The processing of content is an important part of knowledge production. If we want good knowledge, we need to be able to bring into play all those people and (sometimes) machines at the right moment to improve the work. That is essentially what workflow is all about. Processing is a high-level abstraction for workflow. It’s important to consider processing at a high-level abstraction because far too many systems build hard-coded workflow pipelines into their platforms, and that retards the opportunity to reconsider, optimise, and even radicalise workflows. I also consider other UI elements such as discussions to belong in the ‘process bucket’. Discussions are workflow and they are often the only type of mechanism that can account for the high level of specificity and issue resolution required on a per-knowledge asset (eg issues for each manuscript, chapter etc) level.

Share – formerly this was getting the book to the bookshop, but under current conditions this is something else entirely. Sharing works in the age of digital assets and network communications is all about file formats, APIs, and syndication. Avenues for sharing and the requirements of this process are prolfierating daily and the needs can be so complex that any system built to manage ‘sharing’ needs to be extremely flexible.

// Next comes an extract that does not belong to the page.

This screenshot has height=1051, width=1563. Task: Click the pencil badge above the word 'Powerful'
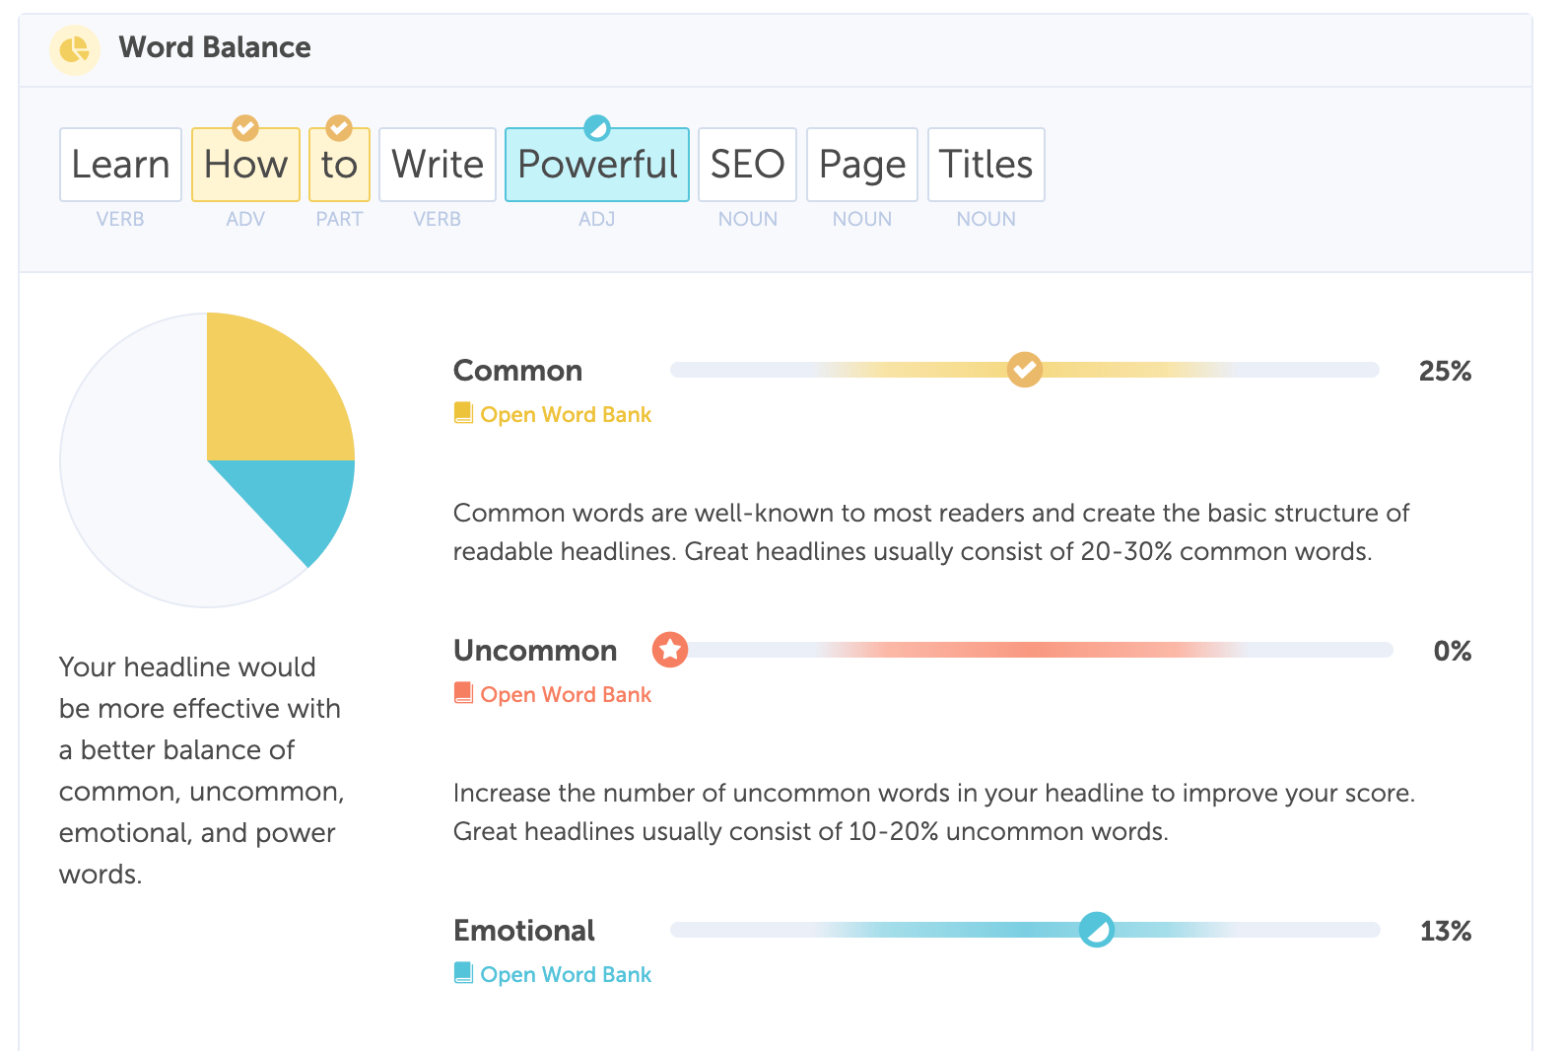pyautogui.click(x=595, y=129)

Thinking about sharing at a high-level of abstraction helps us with this enormously. For example, ingestion of .docx to an HTML-based knowledge production system is actually an act of sharing. It consists of file conversion and feeding the result into the production system for others to access. That ‘feeding’ of content into our production system, is a type of syndication. And the next ‘export’ of the finished product to some other system (eg a book sales system), requires a further process of file conversion (to the target book format) and feeding that format into the target system. Exactly the same high-level process as ‘ingestion’. They both belong to the ‘sharing’ bucket.

So, we can see that actually ‘import/ingestion’ and ‘export’ are actually the same thing. Consequently, we can save ourselves a lot of effort by building a framework in any knowledge production system that will ‘do both’ (ie recognise that there is no difference between import and export, and manage both rather than building redundant parallel processes).

The beauty of this ‘conceptual schema’ for knowledge production is that we can apply it to a wide variety of use cases to understand the knowledge production process at hand, and the variation and similarities between any of them. For example, Book Sprints traverse each of these 4 phases, as does a typical book from a publisher, as does a Wikipedia article, as does a grant application to a funder. Thinking of the process that way helps us see where the variance is – and helps us to better focus on designing for the needs of each. This suggests that a really good, efficient, single system can be designed to enable the production of a vast range of knowledge types, and accommodate apparently different processes which were formerly housed in standalone single use case platforms.

Colophon: written in Piha after walking on the beach, then cleaned somewhat by Raewyn. Written using Ghost blogging software (free software!).